• Directions for this task:
Output each record below exactly, and include all of them.

##############################

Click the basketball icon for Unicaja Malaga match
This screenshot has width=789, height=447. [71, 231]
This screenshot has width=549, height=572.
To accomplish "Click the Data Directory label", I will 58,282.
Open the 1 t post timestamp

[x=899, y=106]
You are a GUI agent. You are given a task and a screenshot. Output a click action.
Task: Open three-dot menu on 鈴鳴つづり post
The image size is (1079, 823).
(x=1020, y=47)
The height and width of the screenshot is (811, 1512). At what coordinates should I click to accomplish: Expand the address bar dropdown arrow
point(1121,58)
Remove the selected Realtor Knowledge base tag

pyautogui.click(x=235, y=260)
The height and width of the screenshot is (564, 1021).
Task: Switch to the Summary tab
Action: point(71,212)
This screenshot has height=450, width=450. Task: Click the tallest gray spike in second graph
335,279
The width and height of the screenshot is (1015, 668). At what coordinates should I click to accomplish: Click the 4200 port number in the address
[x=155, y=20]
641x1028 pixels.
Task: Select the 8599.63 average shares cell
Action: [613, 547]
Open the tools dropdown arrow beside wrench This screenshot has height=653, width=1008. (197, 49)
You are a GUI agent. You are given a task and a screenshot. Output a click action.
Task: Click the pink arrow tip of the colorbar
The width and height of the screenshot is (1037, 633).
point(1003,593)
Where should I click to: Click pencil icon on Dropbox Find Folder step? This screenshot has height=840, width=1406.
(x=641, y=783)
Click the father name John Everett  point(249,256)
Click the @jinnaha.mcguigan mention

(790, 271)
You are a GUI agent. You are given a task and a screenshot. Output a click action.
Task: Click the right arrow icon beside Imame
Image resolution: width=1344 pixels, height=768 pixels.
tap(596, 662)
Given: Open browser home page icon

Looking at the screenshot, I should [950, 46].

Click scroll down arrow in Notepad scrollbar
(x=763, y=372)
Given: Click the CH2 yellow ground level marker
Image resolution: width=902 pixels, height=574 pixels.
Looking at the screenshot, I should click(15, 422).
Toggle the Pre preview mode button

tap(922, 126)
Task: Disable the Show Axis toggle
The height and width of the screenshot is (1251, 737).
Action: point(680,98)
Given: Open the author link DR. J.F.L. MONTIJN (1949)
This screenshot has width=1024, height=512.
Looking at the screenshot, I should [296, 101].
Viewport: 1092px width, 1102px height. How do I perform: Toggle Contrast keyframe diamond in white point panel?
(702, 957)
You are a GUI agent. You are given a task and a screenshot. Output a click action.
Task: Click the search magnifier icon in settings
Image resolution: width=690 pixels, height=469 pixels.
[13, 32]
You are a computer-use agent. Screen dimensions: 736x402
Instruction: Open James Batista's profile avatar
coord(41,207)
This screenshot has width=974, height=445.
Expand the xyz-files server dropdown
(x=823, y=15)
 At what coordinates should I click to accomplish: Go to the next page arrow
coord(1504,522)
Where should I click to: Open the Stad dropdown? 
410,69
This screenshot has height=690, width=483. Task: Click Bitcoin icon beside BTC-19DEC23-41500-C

##############################

• Task solution:
Click the basketball icon for Unicaja Malaga match
This screenshot has width=789, height=447. [71, 231]
This screenshot has width=549, height=572.
To accomplish "Click the Data Directory label", I will 58,282.
Open the 1 t post timestamp

[x=899, y=106]
You are a GUI agent. You are given a task and a screenshot. Output a click action.
Task: Open three-dot menu on 鈴鳴つづり post
The image size is (1079, 823).
(x=1020, y=47)
The height and width of the screenshot is (811, 1512). At what coordinates should I click to accomplish: Expand the address bar dropdown arrow
point(1121,58)
Remove the selected Realtor Knowledge base tag

pyautogui.click(x=235, y=260)
The height and width of the screenshot is (564, 1021).
Task: Switch to the Summary tab
Action: point(71,212)
This screenshot has height=450, width=450. Task: Click the tallest gray spike in second graph
335,279
The width and height of the screenshot is (1015, 668). At what coordinates should I click to accomplish: Click the 4200 port number in the address
[x=155, y=20]
641x1028 pixels.
Task: Select the 8599.63 average shares cell
Action: [613, 547]
Open the tools dropdown arrow beside wrench This screenshot has height=653, width=1008. (197, 49)
You are a GUI agent. You are given a task and a screenshot. Output a click action.
Task: Click the pink arrow tip of the colorbar
The width and height of the screenshot is (1037, 633).
point(1003,593)
Where should I click to: Click pencil icon on Dropbox Find Folder step? This screenshot has height=840, width=1406.
(x=641, y=783)
Click the father name John Everett  point(249,256)
Click the @jinnaha.mcguigan mention

(790, 271)
You are a GUI agent. You are given a task and a screenshot. Output a click action.
Task: Click the right arrow icon beside Imame
Image resolution: width=1344 pixels, height=768 pixels.
tap(596, 662)
Given: Open browser home page icon

Looking at the screenshot, I should [950, 46].

Click scroll down arrow in Notepad scrollbar
(x=763, y=372)
Given: Click the CH2 yellow ground level marker
Image resolution: width=902 pixels, height=574 pixels.
Looking at the screenshot, I should click(15, 422).
Toggle the Pre preview mode button

tap(922, 126)
Task: Disable the Show Axis toggle
The height and width of the screenshot is (1251, 737).
Action: point(680,98)
Given: Open the author link DR. J.F.L. MONTIJN (1949)
This screenshot has width=1024, height=512.
Looking at the screenshot, I should [296, 101].
Viewport: 1092px width, 1102px height. How do I perform: Toggle Contrast keyframe diamond in white point panel?
(702, 957)
You are a GUI agent. You are given a task and a screenshot. Output a click action.
Task: Click the search magnifier icon in settings
Image resolution: width=690 pixels, height=469 pixels.
[13, 32]
You are a computer-use agent. Screen dimensions: 736x402
Instruction: Open James Batista's profile avatar
coord(41,207)
This screenshot has width=974, height=445.
Expand the xyz-files server dropdown
(x=823, y=15)
 At what coordinates should I click to accomplish: Go to the next page arrow
coord(1504,522)
Where should I click to: Open the Stad dropdown? 
410,69
This screenshot has height=690, width=483. Task: Click Bitcoin icon beside BTC-19DEC23-41500-C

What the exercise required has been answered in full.